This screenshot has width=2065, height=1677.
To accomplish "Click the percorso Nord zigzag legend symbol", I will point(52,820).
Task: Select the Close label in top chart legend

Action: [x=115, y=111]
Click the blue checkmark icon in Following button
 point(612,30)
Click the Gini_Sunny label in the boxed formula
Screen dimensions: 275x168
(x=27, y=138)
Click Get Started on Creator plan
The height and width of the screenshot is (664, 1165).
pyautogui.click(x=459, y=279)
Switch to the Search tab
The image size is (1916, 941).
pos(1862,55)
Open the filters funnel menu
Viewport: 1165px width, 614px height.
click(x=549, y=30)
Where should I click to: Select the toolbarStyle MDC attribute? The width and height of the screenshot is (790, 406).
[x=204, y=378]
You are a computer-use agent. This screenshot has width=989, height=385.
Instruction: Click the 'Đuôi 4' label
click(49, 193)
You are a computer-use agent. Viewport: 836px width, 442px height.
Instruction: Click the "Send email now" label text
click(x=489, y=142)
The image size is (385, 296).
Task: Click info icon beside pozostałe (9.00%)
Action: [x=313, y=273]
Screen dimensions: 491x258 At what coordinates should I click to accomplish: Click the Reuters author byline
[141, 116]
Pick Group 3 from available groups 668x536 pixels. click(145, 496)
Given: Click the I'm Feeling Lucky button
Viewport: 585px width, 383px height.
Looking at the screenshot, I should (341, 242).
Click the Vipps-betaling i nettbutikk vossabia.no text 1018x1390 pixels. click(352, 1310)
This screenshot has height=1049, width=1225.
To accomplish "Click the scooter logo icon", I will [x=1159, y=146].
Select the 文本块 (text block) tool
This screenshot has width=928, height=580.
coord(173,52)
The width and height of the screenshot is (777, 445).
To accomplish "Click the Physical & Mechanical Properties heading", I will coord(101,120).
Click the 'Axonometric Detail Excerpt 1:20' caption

_____

**Written task:**
Quote all of the rows above word for word, in the same order.

**Answer to the task:**
This screenshot has width=2065, height=1677.
To accomplish "Click the percorso Nord zigzag legend symbol", I will point(52,820).
Task: Select the Close label in top chart legend

Action: [x=115, y=111]
Click the blue checkmark icon in Following button
 point(612,30)
Click the Gini_Sunny label in the boxed formula
Screen dimensions: 275x168
(x=27, y=138)
Click Get Started on Creator plan
The height and width of the screenshot is (664, 1165).
pyautogui.click(x=459, y=279)
Switch to the Search tab
The image size is (1916, 941).
pos(1862,55)
Open the filters funnel menu
Viewport: 1165px width, 614px height.
click(x=549, y=30)
Where should I click to: Select the toolbarStyle MDC attribute? The width and height of the screenshot is (790, 406).
[x=204, y=378]
You are a computer-use agent. This screenshot has width=989, height=385.
Instruction: Click the 'Đuôi 4' label
click(49, 193)
You are a computer-use agent. Viewport: 836px width, 442px height.
Instruction: Click the "Send email now" label text
click(x=489, y=142)
The image size is (385, 296).
Task: Click info icon beside pozostałe (9.00%)
Action: [x=313, y=273]
Screen dimensions: 491x258 At what coordinates should I click to accomplish: Click the Reuters author byline
[141, 116]
Pick Group 3 from available groups 668x536 pixels. click(145, 496)
Given: Click the I'm Feeling Lucky button
Viewport: 585px width, 383px height.
Looking at the screenshot, I should (341, 242).
Click the Vipps-betaling i nettbutikk vossabia.no text 1018x1390 pixels. click(352, 1310)
This screenshot has height=1049, width=1225.
To accomplish "Click the scooter logo icon", I will [x=1159, y=146].
Select the 文本块 (text block) tool
This screenshot has width=928, height=580.
coord(173,52)
The width and height of the screenshot is (777, 445).
To accomplish "Click the Physical & Mechanical Properties heading", I will coord(101,120).
Click the 'Axonometric Detail Excerpt 1:20' caption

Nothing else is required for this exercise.